JOB: Rewrite the stretch of the listing from its start through the line containing "[x=641, y=157]", swapping "checkmark" for "tick mark" and keeping everything else the same.

EXERCISE DATA:
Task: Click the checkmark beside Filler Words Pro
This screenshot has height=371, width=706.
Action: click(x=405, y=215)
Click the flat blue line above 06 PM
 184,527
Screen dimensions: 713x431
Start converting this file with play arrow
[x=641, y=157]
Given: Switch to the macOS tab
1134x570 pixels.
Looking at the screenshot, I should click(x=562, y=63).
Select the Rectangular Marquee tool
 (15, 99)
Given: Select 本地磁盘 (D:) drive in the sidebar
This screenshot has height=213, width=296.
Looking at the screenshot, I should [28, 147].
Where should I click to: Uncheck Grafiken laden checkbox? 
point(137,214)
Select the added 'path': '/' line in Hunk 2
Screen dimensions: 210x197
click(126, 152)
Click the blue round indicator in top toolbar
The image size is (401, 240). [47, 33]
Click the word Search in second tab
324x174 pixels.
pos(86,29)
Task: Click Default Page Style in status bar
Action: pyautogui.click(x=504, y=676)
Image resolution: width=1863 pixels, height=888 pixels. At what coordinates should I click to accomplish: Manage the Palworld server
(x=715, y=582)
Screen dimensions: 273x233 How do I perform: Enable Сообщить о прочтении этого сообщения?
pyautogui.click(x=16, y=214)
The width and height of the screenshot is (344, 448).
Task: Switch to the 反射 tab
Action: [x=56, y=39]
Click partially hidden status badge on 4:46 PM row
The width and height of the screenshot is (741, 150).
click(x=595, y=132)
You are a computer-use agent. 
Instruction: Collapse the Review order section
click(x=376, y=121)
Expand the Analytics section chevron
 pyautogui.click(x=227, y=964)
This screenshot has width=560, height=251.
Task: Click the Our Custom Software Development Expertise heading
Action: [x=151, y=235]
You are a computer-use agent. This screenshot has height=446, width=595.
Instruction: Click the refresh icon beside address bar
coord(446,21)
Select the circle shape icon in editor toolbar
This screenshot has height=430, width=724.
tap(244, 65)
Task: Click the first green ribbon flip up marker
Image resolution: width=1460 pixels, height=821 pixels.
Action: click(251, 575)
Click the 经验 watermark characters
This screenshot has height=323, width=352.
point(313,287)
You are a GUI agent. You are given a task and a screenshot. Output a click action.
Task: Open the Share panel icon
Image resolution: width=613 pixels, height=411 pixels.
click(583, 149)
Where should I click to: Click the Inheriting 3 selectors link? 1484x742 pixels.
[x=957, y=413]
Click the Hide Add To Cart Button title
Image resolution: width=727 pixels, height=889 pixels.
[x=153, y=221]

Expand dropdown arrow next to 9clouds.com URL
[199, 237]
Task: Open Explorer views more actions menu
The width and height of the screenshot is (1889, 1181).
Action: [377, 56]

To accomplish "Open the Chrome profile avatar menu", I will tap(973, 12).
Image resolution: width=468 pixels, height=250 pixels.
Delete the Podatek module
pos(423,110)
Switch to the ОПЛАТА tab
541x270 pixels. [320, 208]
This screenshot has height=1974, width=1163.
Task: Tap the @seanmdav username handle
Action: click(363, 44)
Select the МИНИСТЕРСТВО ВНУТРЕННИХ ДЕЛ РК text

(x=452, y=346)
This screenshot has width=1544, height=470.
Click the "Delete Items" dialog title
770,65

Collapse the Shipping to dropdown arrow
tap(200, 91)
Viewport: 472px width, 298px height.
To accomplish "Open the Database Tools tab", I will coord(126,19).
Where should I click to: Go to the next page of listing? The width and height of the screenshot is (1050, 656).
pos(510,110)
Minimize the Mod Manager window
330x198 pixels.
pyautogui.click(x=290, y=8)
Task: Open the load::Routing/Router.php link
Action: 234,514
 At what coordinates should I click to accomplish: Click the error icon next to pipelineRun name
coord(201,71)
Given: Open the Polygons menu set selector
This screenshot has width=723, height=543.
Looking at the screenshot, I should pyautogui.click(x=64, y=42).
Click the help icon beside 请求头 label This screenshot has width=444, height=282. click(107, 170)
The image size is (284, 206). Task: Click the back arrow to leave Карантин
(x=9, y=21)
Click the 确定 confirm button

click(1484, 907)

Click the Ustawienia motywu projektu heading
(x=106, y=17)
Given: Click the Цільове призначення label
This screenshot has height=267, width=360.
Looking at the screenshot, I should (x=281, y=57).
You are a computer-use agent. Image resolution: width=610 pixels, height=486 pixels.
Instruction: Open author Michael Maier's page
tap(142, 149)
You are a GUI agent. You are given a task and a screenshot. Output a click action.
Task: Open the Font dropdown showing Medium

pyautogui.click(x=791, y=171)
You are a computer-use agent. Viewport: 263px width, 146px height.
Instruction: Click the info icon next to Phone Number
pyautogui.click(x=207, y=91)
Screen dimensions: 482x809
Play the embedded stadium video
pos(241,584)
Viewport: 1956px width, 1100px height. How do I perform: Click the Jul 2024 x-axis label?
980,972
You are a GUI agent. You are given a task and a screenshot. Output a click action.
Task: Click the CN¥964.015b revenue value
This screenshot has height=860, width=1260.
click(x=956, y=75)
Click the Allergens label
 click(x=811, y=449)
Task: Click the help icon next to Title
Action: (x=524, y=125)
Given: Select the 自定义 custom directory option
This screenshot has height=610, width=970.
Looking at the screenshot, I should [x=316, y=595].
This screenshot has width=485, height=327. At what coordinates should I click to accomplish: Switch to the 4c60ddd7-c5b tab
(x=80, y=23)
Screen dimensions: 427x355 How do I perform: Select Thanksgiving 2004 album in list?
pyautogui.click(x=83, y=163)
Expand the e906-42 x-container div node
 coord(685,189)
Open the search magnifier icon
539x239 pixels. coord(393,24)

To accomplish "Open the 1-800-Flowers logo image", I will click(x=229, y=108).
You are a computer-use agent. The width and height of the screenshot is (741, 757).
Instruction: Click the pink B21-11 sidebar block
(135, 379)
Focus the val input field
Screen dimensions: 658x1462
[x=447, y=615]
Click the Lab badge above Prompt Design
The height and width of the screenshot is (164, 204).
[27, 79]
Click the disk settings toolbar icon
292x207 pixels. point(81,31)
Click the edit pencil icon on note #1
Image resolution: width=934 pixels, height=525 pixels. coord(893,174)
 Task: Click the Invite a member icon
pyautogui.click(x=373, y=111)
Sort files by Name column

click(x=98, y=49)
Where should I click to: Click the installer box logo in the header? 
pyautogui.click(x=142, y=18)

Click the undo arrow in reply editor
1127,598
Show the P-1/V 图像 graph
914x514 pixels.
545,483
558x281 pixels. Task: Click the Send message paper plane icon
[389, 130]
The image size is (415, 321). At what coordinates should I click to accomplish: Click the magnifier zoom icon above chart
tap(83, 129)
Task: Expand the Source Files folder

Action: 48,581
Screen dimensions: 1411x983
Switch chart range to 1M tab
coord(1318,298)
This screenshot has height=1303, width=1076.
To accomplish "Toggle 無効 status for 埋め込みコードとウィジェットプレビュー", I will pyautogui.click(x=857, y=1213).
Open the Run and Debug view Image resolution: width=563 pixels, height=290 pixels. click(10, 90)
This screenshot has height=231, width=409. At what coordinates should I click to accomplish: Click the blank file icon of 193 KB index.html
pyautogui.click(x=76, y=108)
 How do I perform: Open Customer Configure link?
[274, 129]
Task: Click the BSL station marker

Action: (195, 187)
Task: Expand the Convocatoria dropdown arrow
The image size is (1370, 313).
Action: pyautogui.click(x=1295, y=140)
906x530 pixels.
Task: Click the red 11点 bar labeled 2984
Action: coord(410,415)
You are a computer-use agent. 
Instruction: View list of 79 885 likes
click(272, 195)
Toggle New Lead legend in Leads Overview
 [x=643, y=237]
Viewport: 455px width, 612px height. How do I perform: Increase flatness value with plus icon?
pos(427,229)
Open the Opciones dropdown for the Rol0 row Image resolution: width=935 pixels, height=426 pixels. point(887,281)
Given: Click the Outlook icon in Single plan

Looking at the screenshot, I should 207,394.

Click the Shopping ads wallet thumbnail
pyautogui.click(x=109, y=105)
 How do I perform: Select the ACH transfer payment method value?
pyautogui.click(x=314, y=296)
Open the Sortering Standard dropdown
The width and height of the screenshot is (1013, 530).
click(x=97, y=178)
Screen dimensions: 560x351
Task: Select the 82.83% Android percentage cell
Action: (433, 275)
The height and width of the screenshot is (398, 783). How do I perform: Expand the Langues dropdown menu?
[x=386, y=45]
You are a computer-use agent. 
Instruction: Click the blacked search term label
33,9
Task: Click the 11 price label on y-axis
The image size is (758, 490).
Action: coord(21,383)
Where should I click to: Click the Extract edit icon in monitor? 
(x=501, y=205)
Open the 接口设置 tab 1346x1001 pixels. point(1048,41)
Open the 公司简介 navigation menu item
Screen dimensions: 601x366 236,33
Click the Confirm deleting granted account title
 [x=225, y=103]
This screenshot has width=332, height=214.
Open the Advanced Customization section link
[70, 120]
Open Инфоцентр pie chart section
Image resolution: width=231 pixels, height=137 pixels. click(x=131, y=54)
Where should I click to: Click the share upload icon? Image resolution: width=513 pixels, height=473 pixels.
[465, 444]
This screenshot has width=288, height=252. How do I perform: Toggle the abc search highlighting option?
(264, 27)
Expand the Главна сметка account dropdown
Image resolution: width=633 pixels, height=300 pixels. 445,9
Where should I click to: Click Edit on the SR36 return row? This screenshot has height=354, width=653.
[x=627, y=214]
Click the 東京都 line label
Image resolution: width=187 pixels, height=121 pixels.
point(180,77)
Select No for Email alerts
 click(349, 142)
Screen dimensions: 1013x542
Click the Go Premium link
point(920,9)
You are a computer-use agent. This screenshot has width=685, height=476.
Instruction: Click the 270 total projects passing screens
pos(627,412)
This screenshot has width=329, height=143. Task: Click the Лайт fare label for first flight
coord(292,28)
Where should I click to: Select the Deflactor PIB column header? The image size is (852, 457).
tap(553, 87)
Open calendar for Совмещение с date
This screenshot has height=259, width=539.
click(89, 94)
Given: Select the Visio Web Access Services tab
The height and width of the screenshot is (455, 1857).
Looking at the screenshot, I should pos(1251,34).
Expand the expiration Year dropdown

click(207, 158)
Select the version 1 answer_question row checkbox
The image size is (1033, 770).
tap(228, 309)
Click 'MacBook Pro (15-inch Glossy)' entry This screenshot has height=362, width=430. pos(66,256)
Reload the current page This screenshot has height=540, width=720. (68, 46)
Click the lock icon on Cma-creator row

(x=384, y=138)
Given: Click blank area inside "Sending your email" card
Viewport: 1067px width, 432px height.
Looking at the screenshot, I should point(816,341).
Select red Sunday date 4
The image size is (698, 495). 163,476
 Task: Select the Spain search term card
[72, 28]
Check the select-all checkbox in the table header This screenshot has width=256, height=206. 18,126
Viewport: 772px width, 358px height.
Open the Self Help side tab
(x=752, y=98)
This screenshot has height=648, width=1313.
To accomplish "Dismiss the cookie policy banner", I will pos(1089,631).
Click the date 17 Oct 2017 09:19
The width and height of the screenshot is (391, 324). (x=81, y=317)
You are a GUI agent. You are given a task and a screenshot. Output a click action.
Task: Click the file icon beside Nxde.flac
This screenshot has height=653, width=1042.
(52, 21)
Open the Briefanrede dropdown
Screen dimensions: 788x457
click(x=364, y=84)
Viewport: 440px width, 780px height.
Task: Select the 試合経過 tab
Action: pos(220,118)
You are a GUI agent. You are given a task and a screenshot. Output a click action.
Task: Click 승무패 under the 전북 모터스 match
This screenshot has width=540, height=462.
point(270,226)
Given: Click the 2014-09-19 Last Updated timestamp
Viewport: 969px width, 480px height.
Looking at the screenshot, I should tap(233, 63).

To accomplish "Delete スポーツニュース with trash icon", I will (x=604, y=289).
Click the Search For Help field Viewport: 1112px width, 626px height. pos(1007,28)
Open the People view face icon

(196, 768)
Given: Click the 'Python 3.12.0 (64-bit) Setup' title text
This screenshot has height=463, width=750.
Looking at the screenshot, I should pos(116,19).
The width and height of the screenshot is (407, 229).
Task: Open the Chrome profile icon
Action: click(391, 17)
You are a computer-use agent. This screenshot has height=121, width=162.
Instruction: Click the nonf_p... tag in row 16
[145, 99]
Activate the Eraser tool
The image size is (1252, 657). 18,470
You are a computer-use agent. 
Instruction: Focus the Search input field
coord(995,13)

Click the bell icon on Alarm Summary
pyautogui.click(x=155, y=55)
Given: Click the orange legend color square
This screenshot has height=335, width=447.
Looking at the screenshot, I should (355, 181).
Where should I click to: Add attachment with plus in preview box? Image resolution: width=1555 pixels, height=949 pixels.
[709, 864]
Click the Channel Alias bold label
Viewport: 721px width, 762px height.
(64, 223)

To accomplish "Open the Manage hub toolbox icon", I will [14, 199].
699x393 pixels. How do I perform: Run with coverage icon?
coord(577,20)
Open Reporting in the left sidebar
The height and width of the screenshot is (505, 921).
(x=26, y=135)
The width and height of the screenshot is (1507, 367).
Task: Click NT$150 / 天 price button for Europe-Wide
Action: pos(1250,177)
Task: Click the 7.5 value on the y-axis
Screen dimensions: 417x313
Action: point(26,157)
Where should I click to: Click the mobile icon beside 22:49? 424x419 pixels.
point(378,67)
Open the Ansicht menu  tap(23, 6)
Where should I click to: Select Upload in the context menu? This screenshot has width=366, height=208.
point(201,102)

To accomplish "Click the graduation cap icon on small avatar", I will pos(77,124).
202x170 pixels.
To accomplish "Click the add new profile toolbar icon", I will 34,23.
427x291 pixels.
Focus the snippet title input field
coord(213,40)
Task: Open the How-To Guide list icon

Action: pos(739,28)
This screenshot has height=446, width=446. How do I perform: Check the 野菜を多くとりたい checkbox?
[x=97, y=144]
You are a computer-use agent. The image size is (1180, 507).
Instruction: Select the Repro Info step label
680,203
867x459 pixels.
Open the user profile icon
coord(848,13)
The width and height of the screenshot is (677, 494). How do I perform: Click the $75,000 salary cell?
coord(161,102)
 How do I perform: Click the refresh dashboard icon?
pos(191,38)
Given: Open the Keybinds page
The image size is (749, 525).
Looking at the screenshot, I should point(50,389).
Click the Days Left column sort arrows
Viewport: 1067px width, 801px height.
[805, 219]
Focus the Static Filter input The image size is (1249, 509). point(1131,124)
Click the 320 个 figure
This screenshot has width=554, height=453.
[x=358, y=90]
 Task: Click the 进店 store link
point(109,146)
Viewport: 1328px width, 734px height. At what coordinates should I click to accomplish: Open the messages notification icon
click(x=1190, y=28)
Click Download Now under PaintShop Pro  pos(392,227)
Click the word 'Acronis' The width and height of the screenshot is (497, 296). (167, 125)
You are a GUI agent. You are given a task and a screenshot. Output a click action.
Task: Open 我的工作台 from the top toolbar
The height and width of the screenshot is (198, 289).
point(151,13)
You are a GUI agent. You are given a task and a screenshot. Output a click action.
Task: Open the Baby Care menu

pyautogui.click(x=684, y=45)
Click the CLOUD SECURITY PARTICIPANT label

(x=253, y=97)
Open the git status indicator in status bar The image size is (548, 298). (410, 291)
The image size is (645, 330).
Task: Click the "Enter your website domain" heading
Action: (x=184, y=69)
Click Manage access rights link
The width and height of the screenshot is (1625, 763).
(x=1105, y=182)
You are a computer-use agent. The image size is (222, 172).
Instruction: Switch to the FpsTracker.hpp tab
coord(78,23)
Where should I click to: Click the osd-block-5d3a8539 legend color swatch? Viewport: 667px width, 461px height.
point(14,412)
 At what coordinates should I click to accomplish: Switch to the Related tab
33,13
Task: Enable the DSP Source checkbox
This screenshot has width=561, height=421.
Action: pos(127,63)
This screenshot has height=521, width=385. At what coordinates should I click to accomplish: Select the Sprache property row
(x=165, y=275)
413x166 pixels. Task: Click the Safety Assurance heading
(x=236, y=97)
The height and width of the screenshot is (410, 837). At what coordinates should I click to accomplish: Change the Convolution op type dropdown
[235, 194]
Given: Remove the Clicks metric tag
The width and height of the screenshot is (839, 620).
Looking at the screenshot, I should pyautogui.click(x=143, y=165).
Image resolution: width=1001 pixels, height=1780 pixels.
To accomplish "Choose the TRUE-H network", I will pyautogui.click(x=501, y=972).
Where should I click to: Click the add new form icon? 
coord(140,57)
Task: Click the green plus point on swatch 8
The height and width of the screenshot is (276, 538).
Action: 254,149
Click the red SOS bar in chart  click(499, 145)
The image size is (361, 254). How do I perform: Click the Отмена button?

EXERCISE RESULT:
Task: Click the tick mark beside Filler Words Pro
This screenshot has height=371, width=706.
Action: click(x=405, y=215)
Click the flat blue line above 06 PM
 184,527
Screen dimensions: 713x431
Start converting this file with play arrow
[x=641, y=157]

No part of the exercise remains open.